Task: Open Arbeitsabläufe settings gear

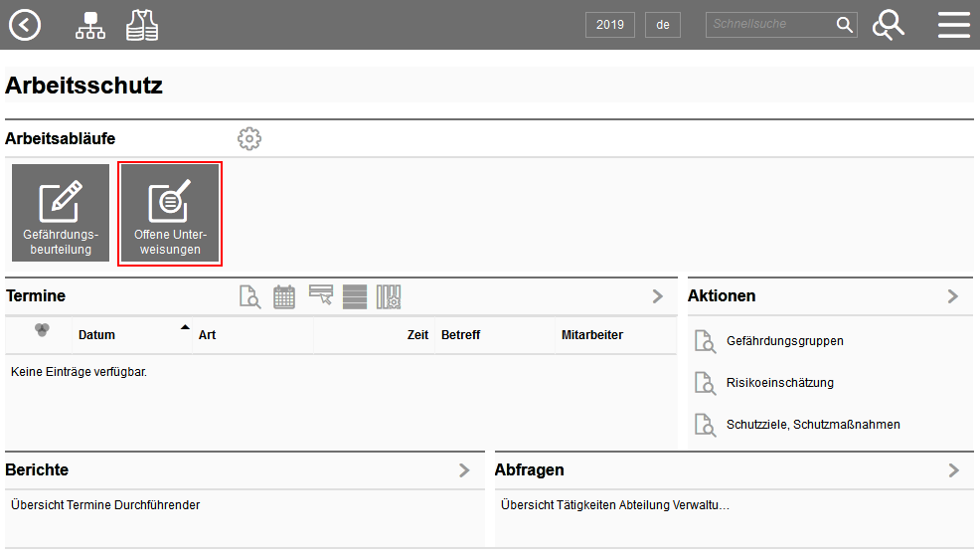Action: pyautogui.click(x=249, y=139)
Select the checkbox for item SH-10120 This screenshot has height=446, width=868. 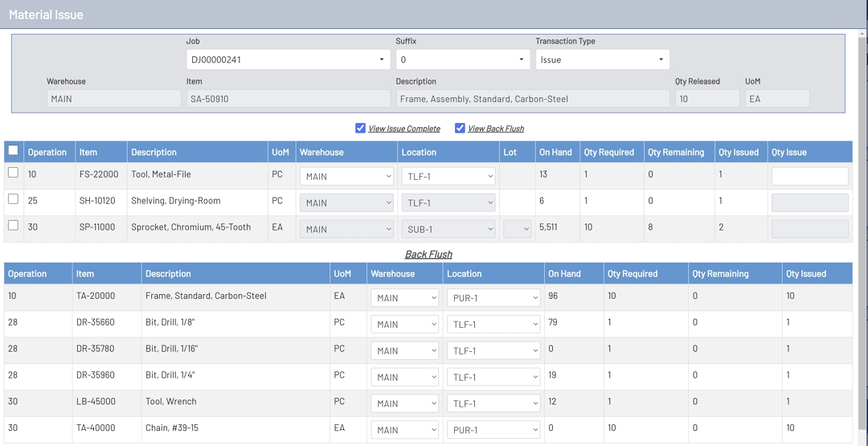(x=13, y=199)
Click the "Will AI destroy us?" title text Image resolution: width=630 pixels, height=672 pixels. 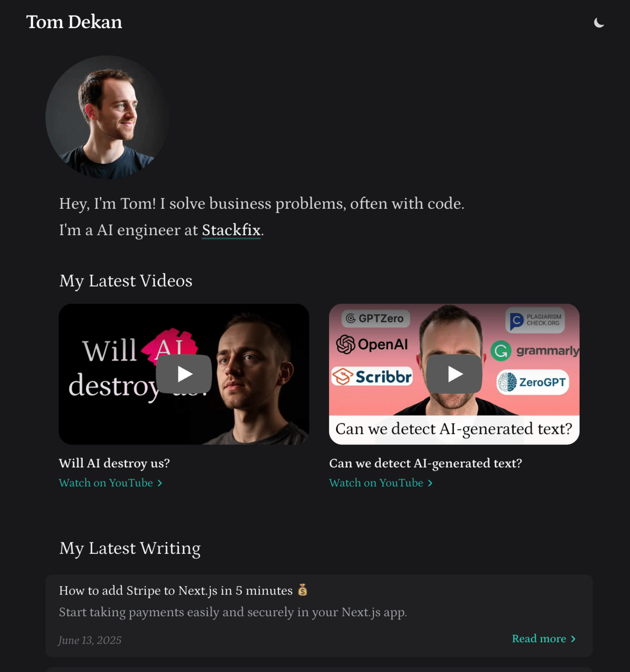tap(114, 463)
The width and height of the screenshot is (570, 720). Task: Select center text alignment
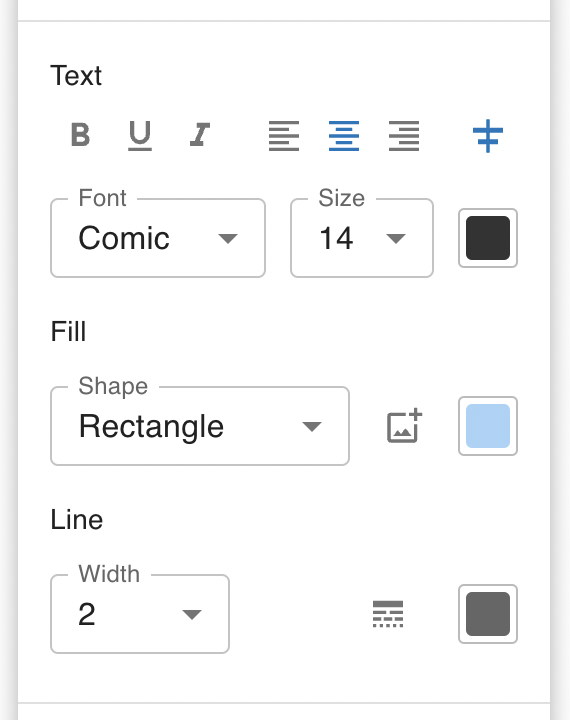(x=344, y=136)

##############################

DESCRIPTION OF THE TASK. Restate word for word the lines from the one containing "The width and" through the end of the material above, both included, and nothing besides; drop the pictures.

TASK RESPONSE.
The width and height of the screenshot is (570, 720). Task: Select center text alignment
(x=344, y=136)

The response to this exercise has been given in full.